Seven Philadelphia Projects Receive Commonwealth Awards for Sustainable Development

October 24, 2011

FOR IMMEDIATE RELEASE: October 24, 2011 

Seven Philadelphia Projects Receive Commonwealth Awards for Sustainable Development 

Contact: Dan Wofford,, 610-933-4640 

Philadelphia - Seven development projects that are revitalizing Philadelphia communities, spurring economic development, catalyzing private investment, and serving as models of sustainable development received Commonwealth Awards at 10,000 Friends of Pennsylvania’s recent annual awards event. 10,000 Friends of Pennsylvania, the state’s leading Smart Growth advocacy organization, honored these seven projects in the region, as well as 16 others from across the state, with its prestigious annual awards this year.

The Commonwealth Awards is a juried statewide program honoring smart growth projects from across the Commonwealth of Pennsylvania. 10,000 Friends invited submissions from companies and organizations that produced a wide range of project types—urban infill, historic preservation and rehabilitation, adaptive reuse, brownfield redevelopment, traditional neighborhood development, farmland preservation, and revitalization plans. 

Smart Growth strategies build suburban, urban, and rural communities that have more transportation options; have more housing and recreational choices; are closer to job opportunities, shops, and schools; support the local economy; are more energy efficient and independent; and help protect green space, clean air, and clean water.

“The Commonwealth Awards honor outstanding examples of Smart Growth projects here in Pennsylvania,” said Jack Machek, President and CEO of 10,000 Friends of Pennsylvania.  “We received a record number of submissions this year, and it’s very encouraging to see so many smart growth projects succeeding as many sectors of the construction industry are struggling to rebound. 10,000 Friends is proud to showcase the companies and organizations working to build stronger towns and communities across the state.”

The awardees include:

 The Piazza at Schmidt’s project received the Diamond Award for private development, 10,000 Friends’ highest award, at this year’s Commonwealth Awards. The project has become an integral part of the regeneration of the Northern Liberties community in Philadelphia. Located on a three-acre portion of the south side of the former Schmidt’s Brewery site, this complex is comprised of modern apartment housing, retail, office space, public amenities and the conversion of two vacant former warehouses. 

The $100 million project was developed by Tower Investments Inc., and is an important part of Tower Investments’ 16-acre, $500 million Northern Liberties revitalization project -- the country’s largest private urban renewal initiative. 

The 80,000 square foot open-air plaza is surrounded by three new buildings which house 260 apartments, five new restaurants, 50,000 sq. ft. of retail space housing 35 artisans and boutiques, and 35,000 sq. ft. of office space.

“This project embodies many, or all, of the principles we are trying to emulate simultaneously, and it is an amazing achievement,” the jury said.               

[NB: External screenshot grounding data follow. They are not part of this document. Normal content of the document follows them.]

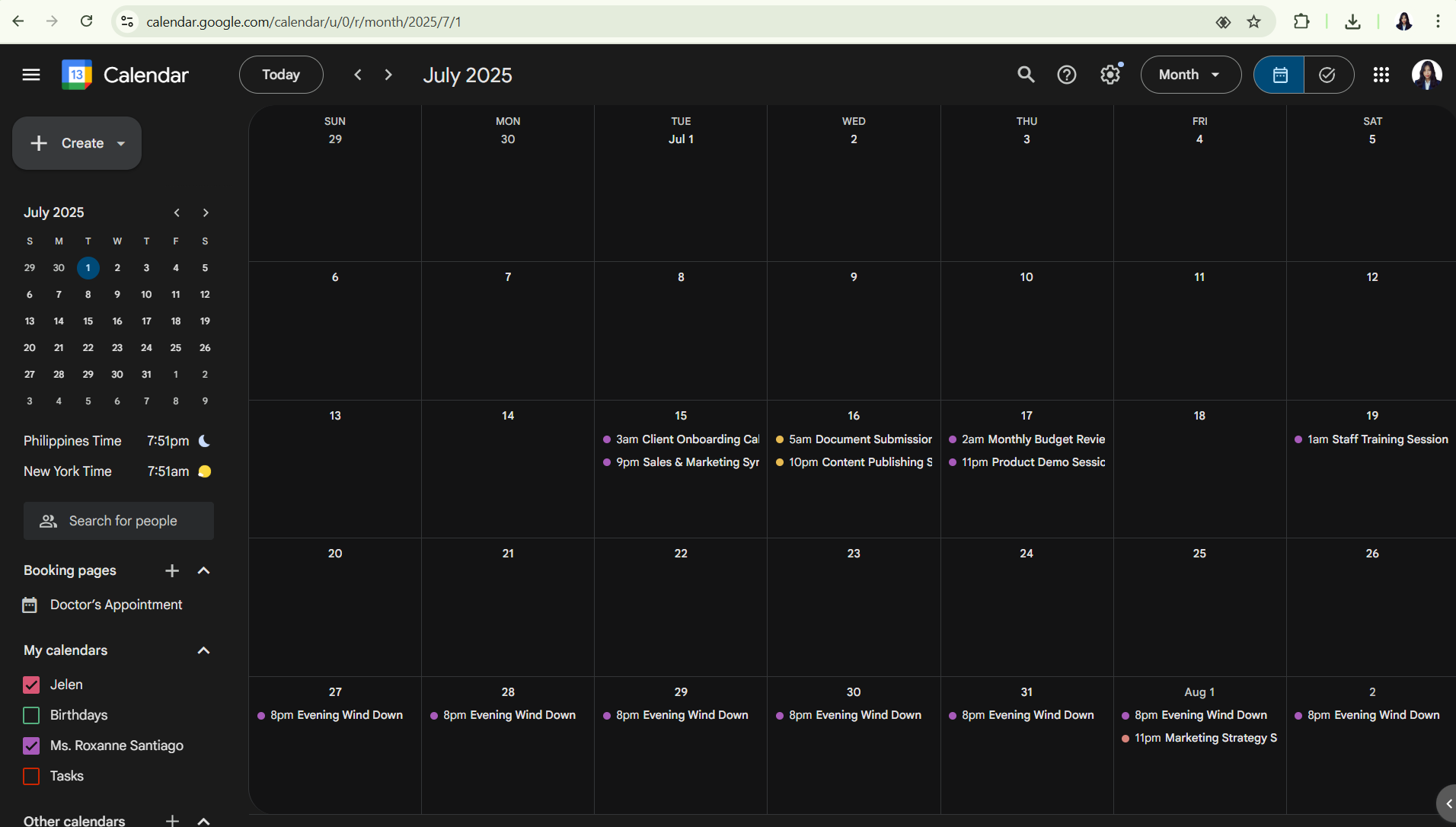Collapse the Booking pages section

203,570
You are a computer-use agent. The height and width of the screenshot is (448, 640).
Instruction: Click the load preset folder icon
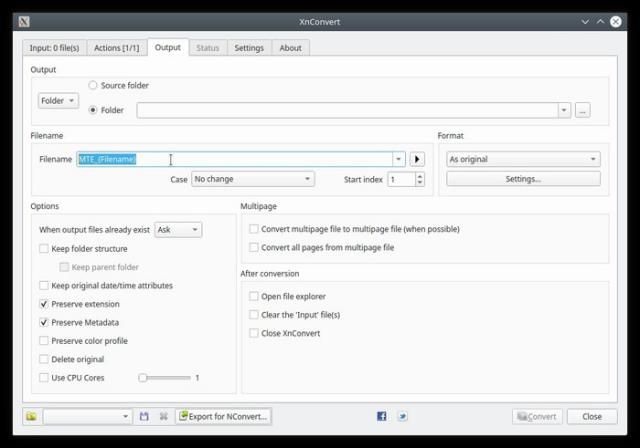pos(31,416)
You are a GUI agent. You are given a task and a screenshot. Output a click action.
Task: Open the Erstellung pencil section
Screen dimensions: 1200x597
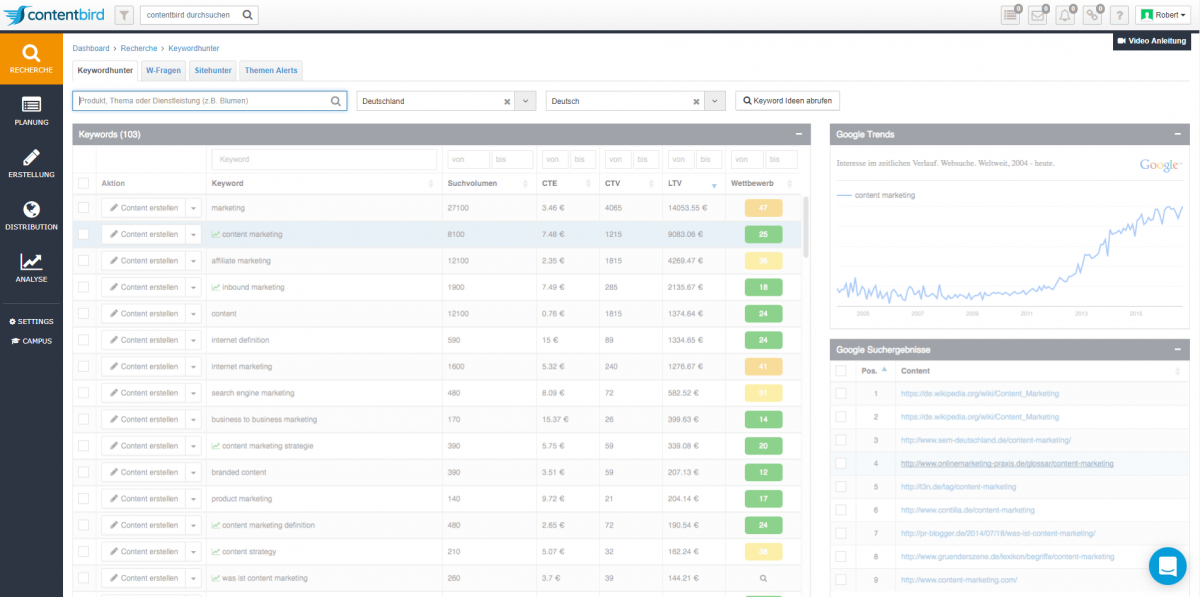pyautogui.click(x=31, y=163)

777 South Broad received a Gold Award in the Mixed-Use Development category. Built on city-owned land that had been vacant for over a decade, 777 South Broad is a vibrant mixed-use “multi-family” development. It replaced a block-long mass of vacant and decaying row homes that was intermittently a homeless destination. Developed by Dranoff Properties, the 85,355 square foot site is comprised of a five-story building containing 146 luxury loft apartments, 191 parking spaces and 18,835 square feet of ground level shops and restaurants. The removal of the blight at 777 and the construction of a new housing and retail services hub greatly enhances the neighborhood and expands the reach of new development along South Broad Street, known as the “Avenue of the Arts.”

“The building has boldly stretched the reach of the Avenue of the Arts into more transitional neighborhoods.  It’s a classic example of successful urban infill,” the jury said. “The project introduces high-end market-rate housing in a neighborhood surrounded by public housing. Its gleaming presence along a key stretch the of the avenue is helping to transform a space once abandoned and blighted, making the avenue’s southern end much more attractive, encouraging future development.”

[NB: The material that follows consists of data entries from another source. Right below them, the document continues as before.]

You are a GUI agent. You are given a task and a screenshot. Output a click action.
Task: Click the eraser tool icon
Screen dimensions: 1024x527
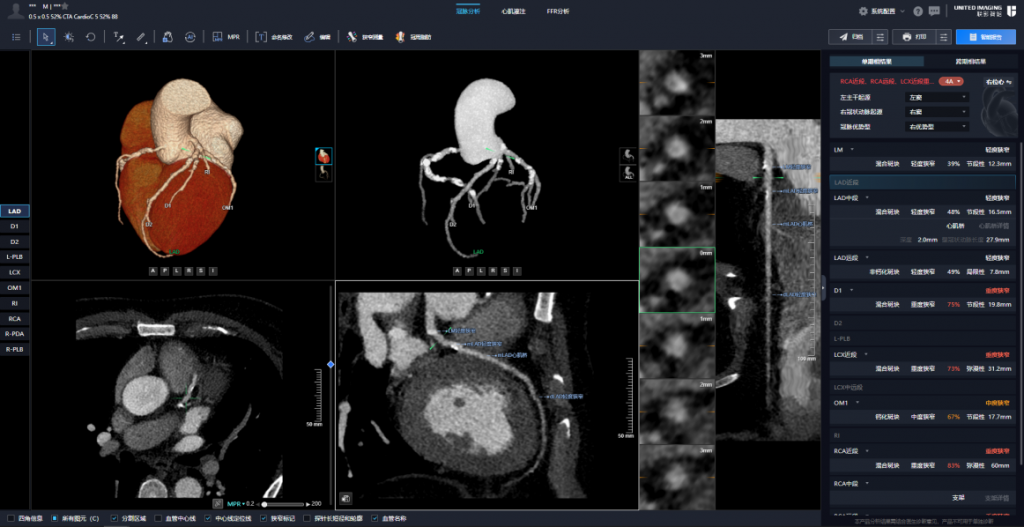click(x=142, y=37)
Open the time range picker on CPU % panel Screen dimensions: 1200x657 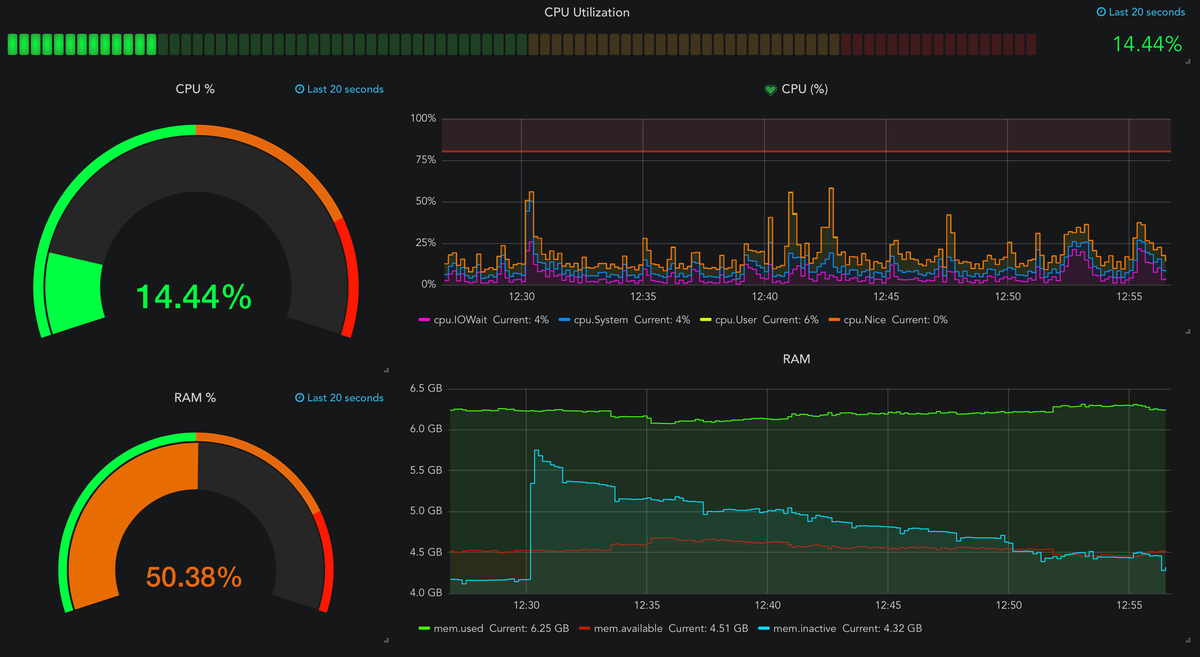(x=339, y=89)
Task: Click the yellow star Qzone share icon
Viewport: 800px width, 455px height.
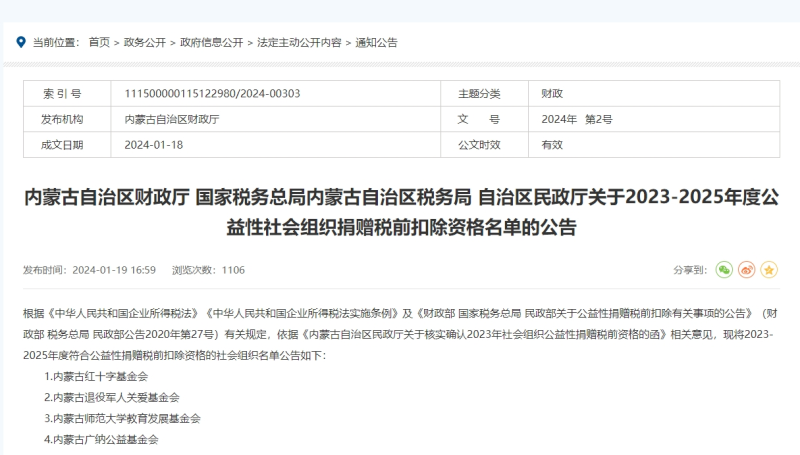Action: coord(769,270)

Master Plan for the Central Delaware received a Gold Award in the Plans and Planning category.  Produced by the Delaware Riverfront Corporation, the plan provides a detailed blueprint for six miles of the Delaware waterfront through central Philadelphia, covering nearly 1,100 acres of land and spanning a variety of uses from vacant brownfields to active industrial to new residential to parkland. The plan envisions a revitalized waterfront that both enhances the working aspects of the river, such as the port facilities at both the north and south ends of the planning area, as well as new mixed-use development that complements the scale and character of the existing Philadelphia neighborhoods.

“The plan includes a highlydetailed strategy of limited public investment that aims to begin the transformation of the waterfront through the development of improved public space -- such as the Race Street Pier -- at key locations in order to catalyze private development on adjacent parcels,” the jury said. “Combining a long-term vision for the Delaware River waterfront with a practical understanding of funding realities, the plan is a superb example of comprehensive, farsighted and pragmatic urban planning.”

30th Street Main Post Office Renovation received a Commonwealth Award in the Commercial Projects category. This project, designed by Bohlin, Cywinski, Jackson and developed by Brandywine Realty Trust, is a prime example of adaptive reuse, involving the rehabilitation of the 926,000-square-foot, 5-story Main Post Office. While preserving a significant historical treasure, the project will have a catalytic impact on future development in West Philadelphia. The facility will house a major federal agency employing over 5,000 people, bring new vitality, business opportunities and improved security to the neighborhood. The Main Post Office is located near West Philadelphia's principal transportation hub, which offers accessible public transport to the agency’s employees. 

“A significant achievement—the sizable cost and imposing footprint of building made it very difficult project, and if the opportunity had not been seized as the Postal Service was leaving, the building likely would have been vacant for many years,” the jury said. “Instead it brought a federal workforce facility to the city, with resultant impact on tax base.” 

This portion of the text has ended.